***** Entries *****
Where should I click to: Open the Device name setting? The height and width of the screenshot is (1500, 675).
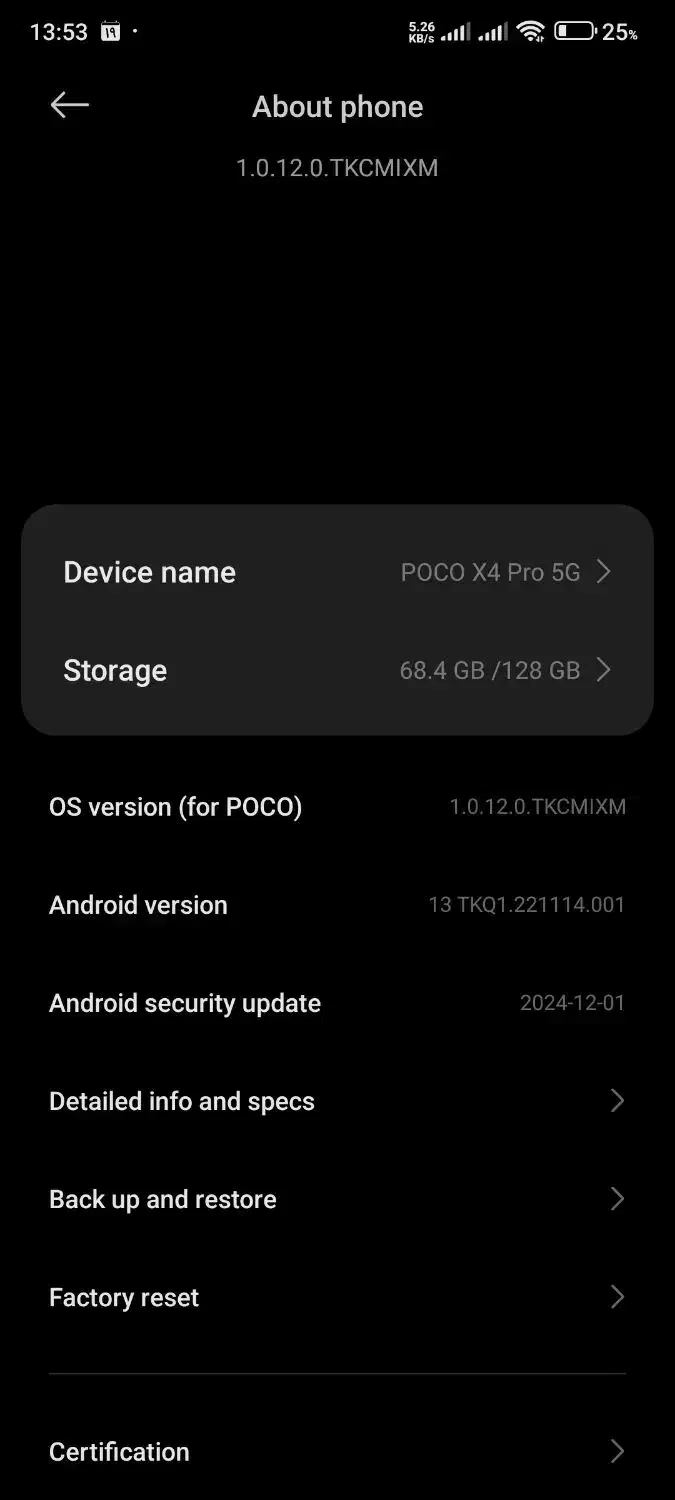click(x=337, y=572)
*****
***** Entries *****
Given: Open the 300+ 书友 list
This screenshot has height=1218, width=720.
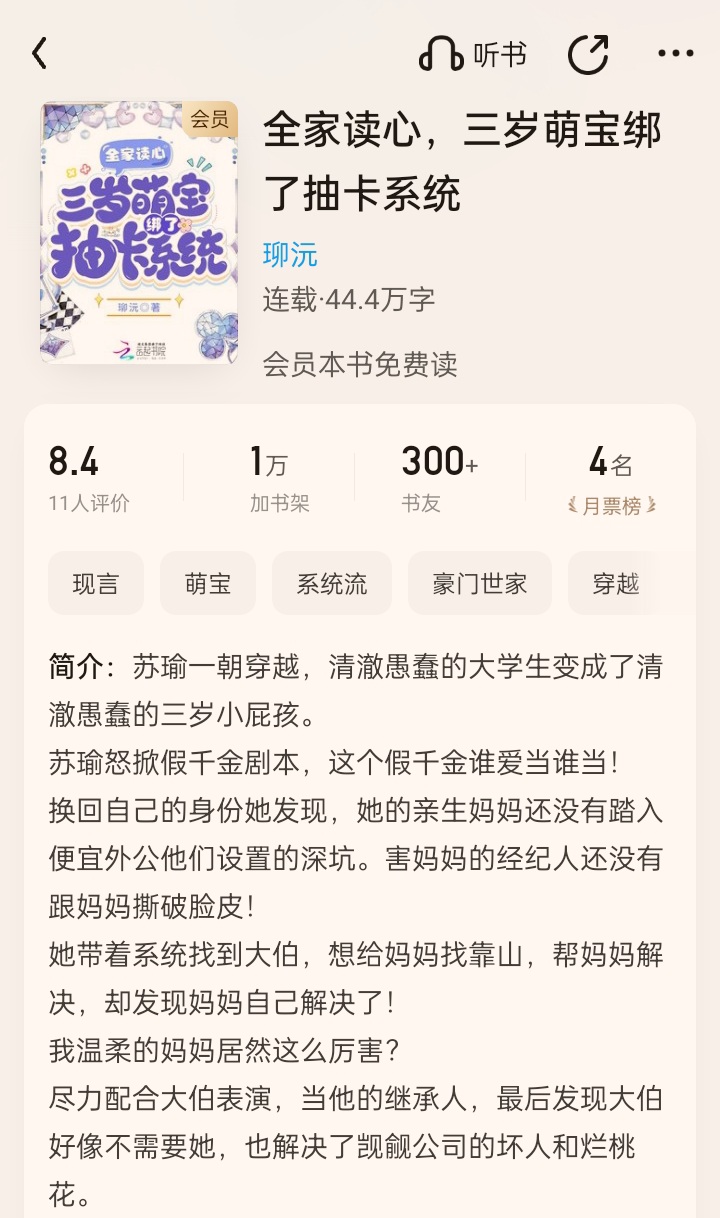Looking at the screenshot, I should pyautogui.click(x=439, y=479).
*****
• **Instructions to follow**: Return each line of the items above that contains the word "Open", copying every such line in full.

• **Exercise solution**:
Where should I click to: Open the Device name setting? The height and width of the screenshot is (1500, 675).
Given: Open the 300+ 书友 list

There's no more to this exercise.